I have a question for azure custom vision. I have a custom vision project for object detection. And I use the python SDK to create the project (see that: https://learn.microsoft.com/en-us/azure/cognitive-services/custom-vision-service/python-tutorial-od). But I found something wrong in the process of uploading. For example, there is a picture that has 3 persons in this picture. So I tag 3 same class “person” in this picture. But after uploading, I just found 1 "person" tagged in this picture at the custom vision website. But the other class is fine, such as can also have "person", "car", and "scooter" at this picture. It looks like that can only have single same class at the picture.
I tried to use python SDK (see that: https://learn.microsoft.com/en-us/azure/cognitive-services/custom-vision-service/python-tutorial-od) to upload my picture and tag information.
A0_tag = trainer.create_tag(project.id, "A0")
A1_tag = trainer.create_tag(project.id, "A1")
A2_tag = trainer.create_tag(project.id, "A2")
A0_image_regions={
"0001.jpg":[0.432291667,0.28125,0.080729167,0.09765625],
"0001.jpg":[0.34765625,0.385742188,0.131510417,0.135742188],
"0001.jpg":[0.479166667,0.385742188,0.130208333,0.135742188],
"0003.jpg":[0.19921875,0.158203125,0.083333333,0.099609375]
}
The above code can see that I uploaded three "A0" class in 0001.jpg. But in the GUI interface on the website, I can only see that one "A0" class exists above 0001.jpg finally. Is there anything solution that can solve this problem?
Based on cthrash code. I made some changes to the code to make it work. Here is the modified code:
A0_tag = trainer.create_tag(project.id, "TestA")
A1_tag = trainer.create_tag(project.id, "TestB")
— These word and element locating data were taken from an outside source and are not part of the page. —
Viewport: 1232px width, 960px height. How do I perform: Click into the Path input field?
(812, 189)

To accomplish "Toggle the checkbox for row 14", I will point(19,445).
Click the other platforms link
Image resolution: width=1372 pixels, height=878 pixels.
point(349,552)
A2_tag = trainer.create_tag(project.id, "TestC")
A0_image_regions = {
A0_tag.id : [
("2300.png",[0.787109375,0.079681275,0.068359375,0.876494024]),
("0920.png",[0.2109375,0.065737052,0.059570313,0.892430279]),
("0920.png",[0.291015625,0.061752988,0.05859375,0.894422311]),
]
}
A1_image_regions = {
A1_tag.id : [
("2000.png",[0.067382813,0.073705179,0.030273438,0.878486056]),
("2000.png",[0.126953125,0.075697211,0.030273438,0.878486056]),
("2000.png",[0.184570313,0.079681275,0.030273438,0.878486056]),
("2000.png",[0.232421875,0.079681275,0.030273438,0.878486056]),
],
}
A2_image_regions = {
A2_tag.id : [
("1400.png",[0.649414063,0.065737052,0.104492188,0.894422311]),
("2300.png",[0.602539063,0.061752988,0.106445313,0.892430279]),
("0920.png",[0.634765625,0.067729084,0.124023438,0.88247012]),
("0800.png",[0.579101563,0.06374502,0.04296875,0.888446215]),
],
}
regions_map = {}
for tag_id in A0_image_regions:
for filename,[x,y,w,h] in A0_image_regions[tag_id]:
regions = regions_map.get(filename,[])
regions.append(Region(tag_id=A0_tag.id, left=x, top=y, width=w, height=h))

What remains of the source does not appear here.